No era ése por lo demás el único asombro que le habían dejado en la mente las apariciones y desapariciones del pasado. No debemos pensar que se hubiera liberado de todas esas obsesiones de la memoria que nos obligan, incluso cuando somos felices y estamos satisfechos, a mirar atrás melancólicamente. En la cabeza que no se vuelve hacia los horizontes borrados no hay ni pensamiento ni amor. A ratos, Marius se cubría la cara con las manos y el pasado tumultuoso y borroso le cruzaba por el crepúsculo que tenía en la cabeza. Veía caer a Mabeuf; oía a Gavroche cantar bajo la lluvia de metralla; notaba en los labios la frialdad de la frente de Éponine; Enjolras, Courfeyrac, Jean Prouvaire, Combeferre, Bossuet, Grantaire, todos sus amigos se erguían ante él y se desvanecían luego. Todos esos seres queridos, doloridos, valientes, encantadores o trágicos ¿eran acaso sueños? ¿Habían existido en realidad? La sublevación se lo había llevado todo envuelto en humo. A esas grandes fiebres corresponden grandes sueños. Se hacía preguntas; se tentaba; todas aquellas realidades desvanecidas le daban vértigo. ¿Dónde estaban todos? ¿Era verdad que todo estuviera muerto? Todo había caído en las tinieblas, que se lo habían llevado todo, menos a él. Le daba la impresión de que todo había desaparecido como detrás de un telón de teatro. A veces caen telones así en la vida. Dios pasa al acto siguiente.

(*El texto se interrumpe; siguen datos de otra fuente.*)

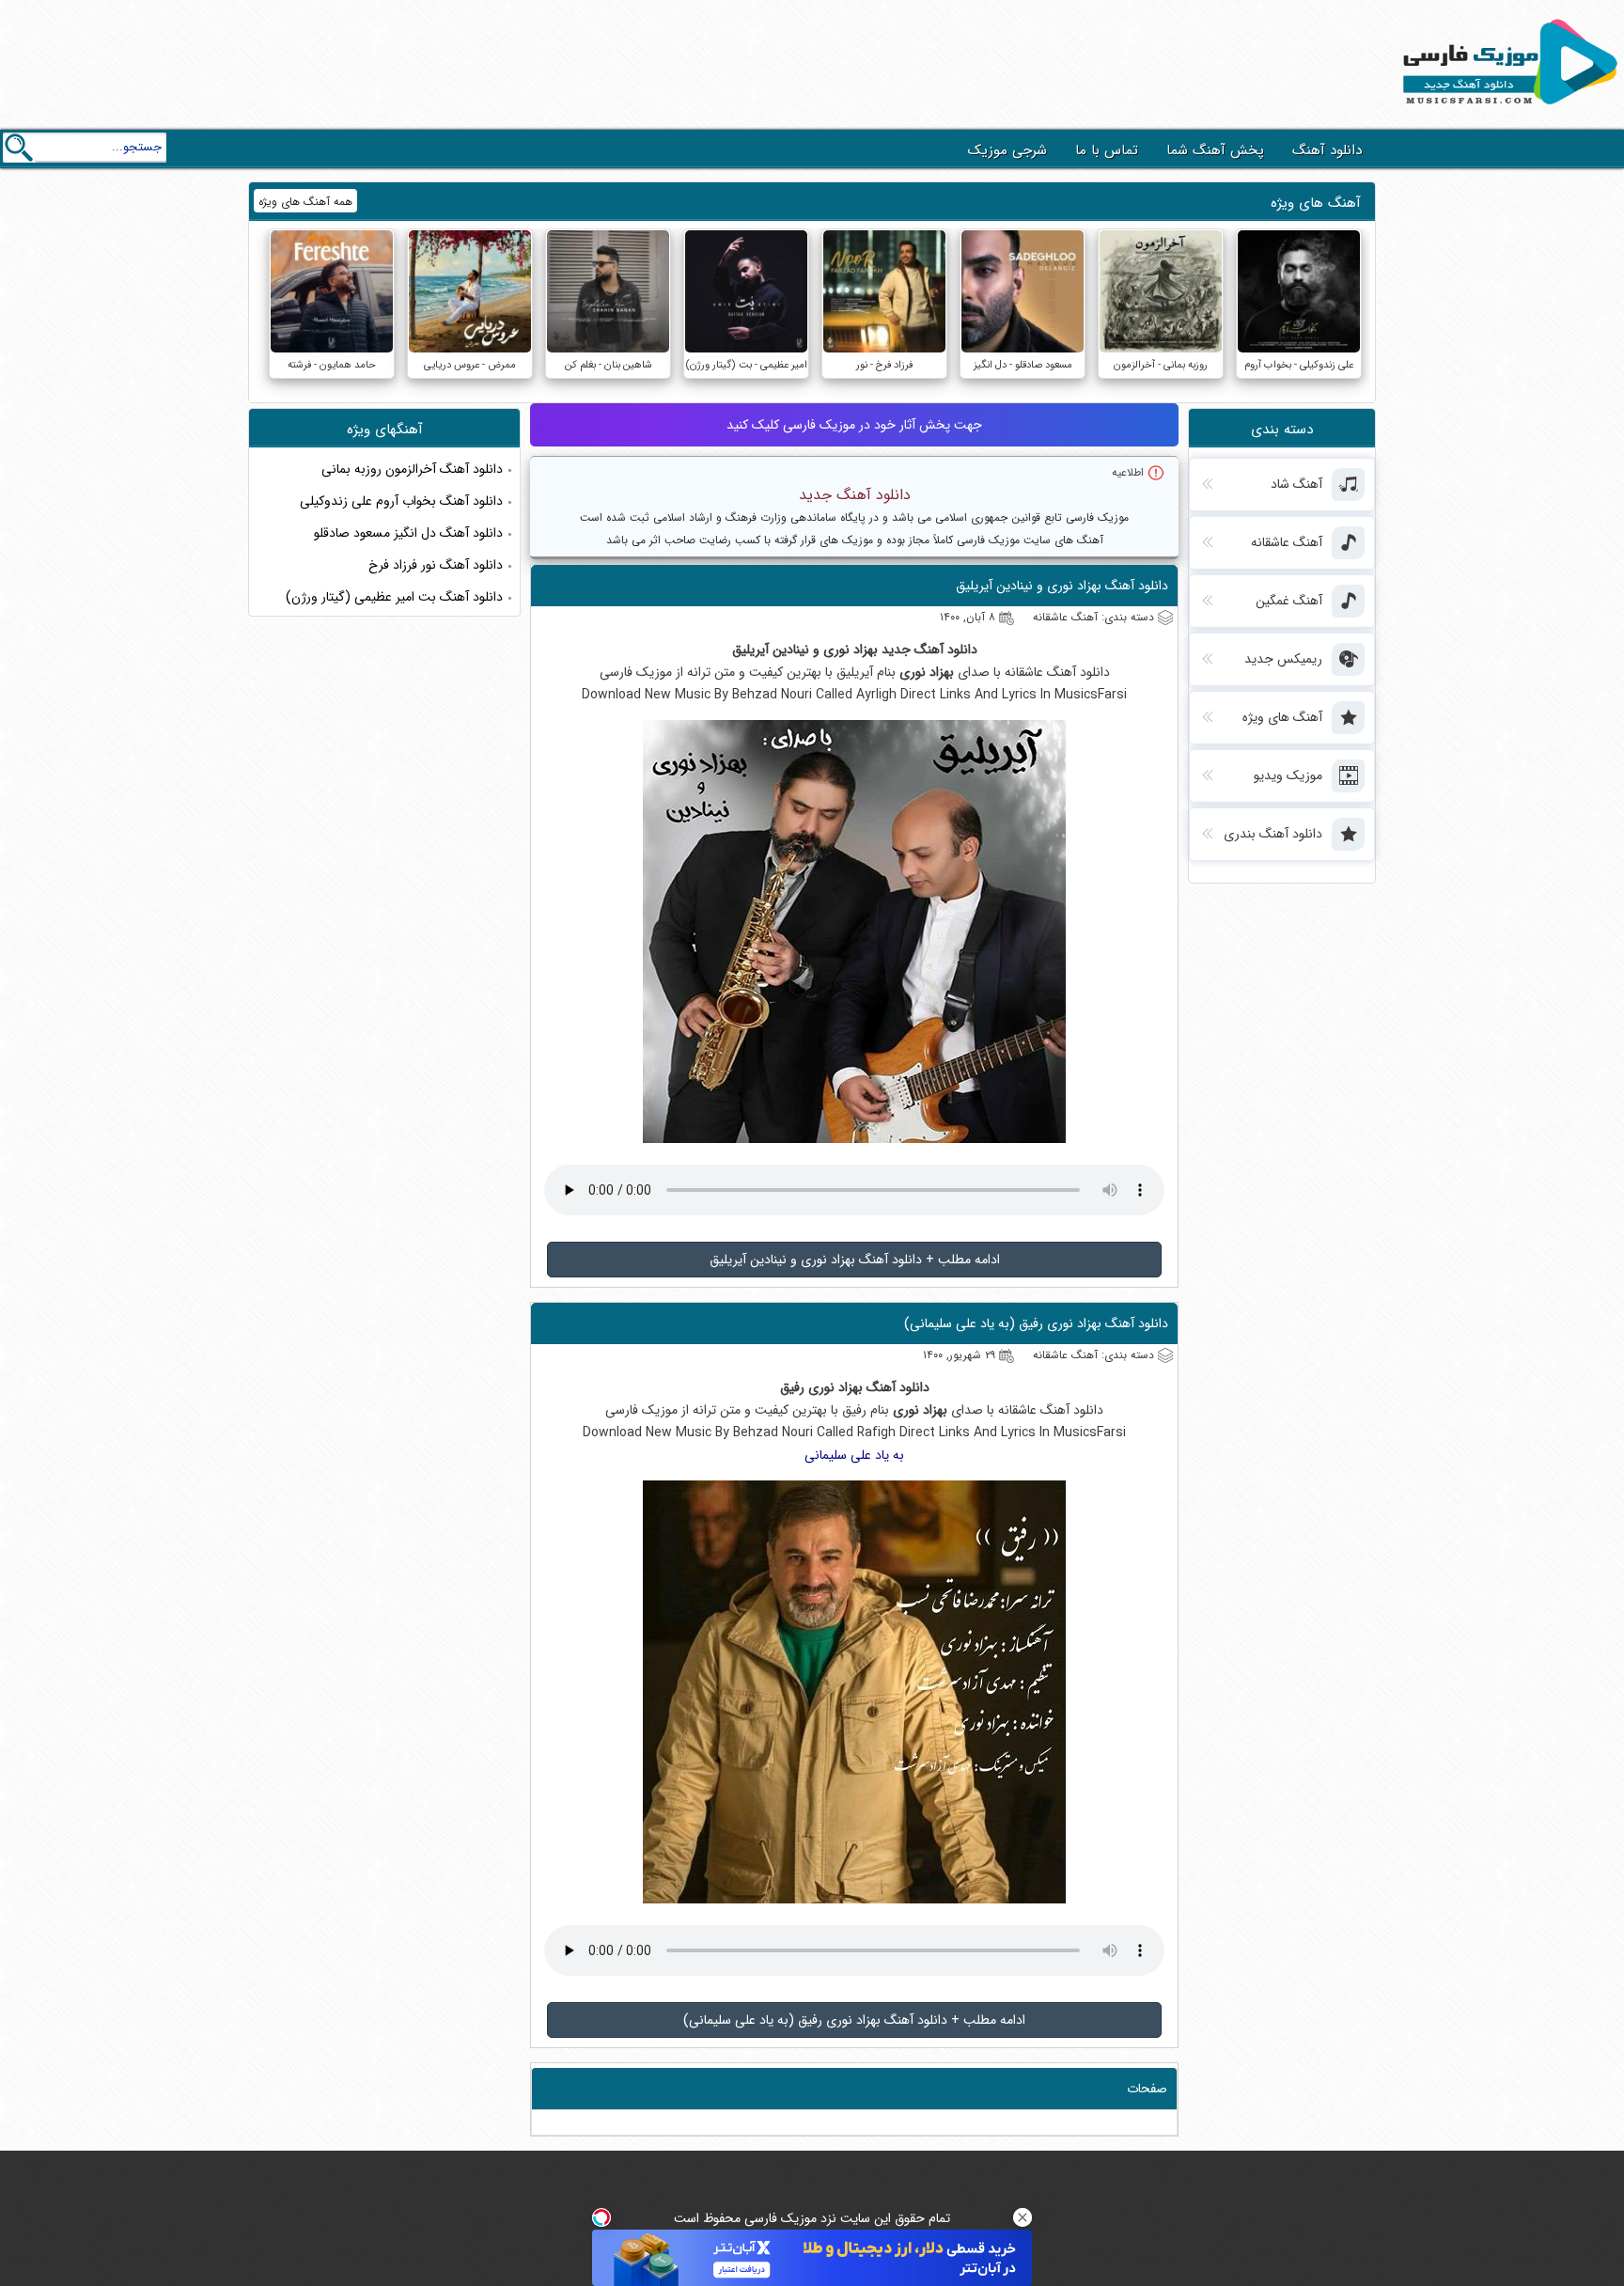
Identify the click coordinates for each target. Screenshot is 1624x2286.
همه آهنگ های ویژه (305, 202)
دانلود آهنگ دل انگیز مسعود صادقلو (408, 533)
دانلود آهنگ (1327, 150)
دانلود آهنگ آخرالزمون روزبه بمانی (412, 469)
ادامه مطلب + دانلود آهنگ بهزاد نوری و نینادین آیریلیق (855, 1259)
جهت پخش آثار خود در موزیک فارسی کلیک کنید (854, 425)
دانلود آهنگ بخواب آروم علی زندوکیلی (401, 501)
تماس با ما (1106, 150)
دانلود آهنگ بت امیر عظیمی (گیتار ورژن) (394, 597)
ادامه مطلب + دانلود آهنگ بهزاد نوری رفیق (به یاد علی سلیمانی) (854, 2020)
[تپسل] (601, 2217)
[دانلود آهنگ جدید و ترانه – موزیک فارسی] (1506, 109)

Y él ¿era acaso el mismo hombre? Él, el pobre, era rico; él, el abandonado, tenía una familia; él, el desesperado, se casaba con Cosette. Le parecía que había cruzado por una tumba en donde había entrado negro y de donde había salido blanco. Y en esa tumba se habían quedado los demás. Había momentos en que todas aquellas personas del pasado regresaban y estaban presentes, y hacían corro a su alrededor y le ensombrecían el ánimo; entonces pensaba en Cosette y recobraba la serenidad; pero para borrar aquella catástrofe necesitaba nada menos que esta felicidad.
El señor Fauchelevent casi ocupaba un lugar entre esas personas desvanecidas. Marius no se decidía a creer que el Fauchelevent de la barricada fuera el mismo que este Fauchelevent de carne y hueso, sentado, tan circunspecto, junto a Cosette. Aquél debía de ser seguramente una de esas pesadillas que llegaban y volvían a irse con sus horas de delirio. Por lo demás, como los dos tenían un carácter abrupto, no había pregunta alguna que Marius pudiera hacerle al señor Fauchelevent. Ni se le habría ocurrido esa posibilidad. Ya dejamos dicho anteriormente ese detalle característico.
Dos hombres que tienen en común un secreto y, por algo así como un acuerdo tácito, no cruzan ni una palabra al respecto es algo que escasea menos de lo que se suele creerse.
Sólo una vez lo intentó Marius. Hizo que saliera en la conversación la calle de La Chanvrerie y, volviéndose hacia el señor Fauchelevent, le dijo:
—¿Conoce bien esa calle?
—¿Qué calle?
—La calle de La Chanvrerie.
—No me suena de nada el nombre de esa calle —contestó el señor Fauchelevent con el tono más natural del mundo.
La respuesta, que se refería al nombre de la calle, y no a la calle en sí, le pareció a Marius más concluyente de lo que era en realidad.
«Está claro que lo soñé —pensó—. Tuve una alucinación. Fue alguien que se le parecía. El señor Fauchelevent no estaba.»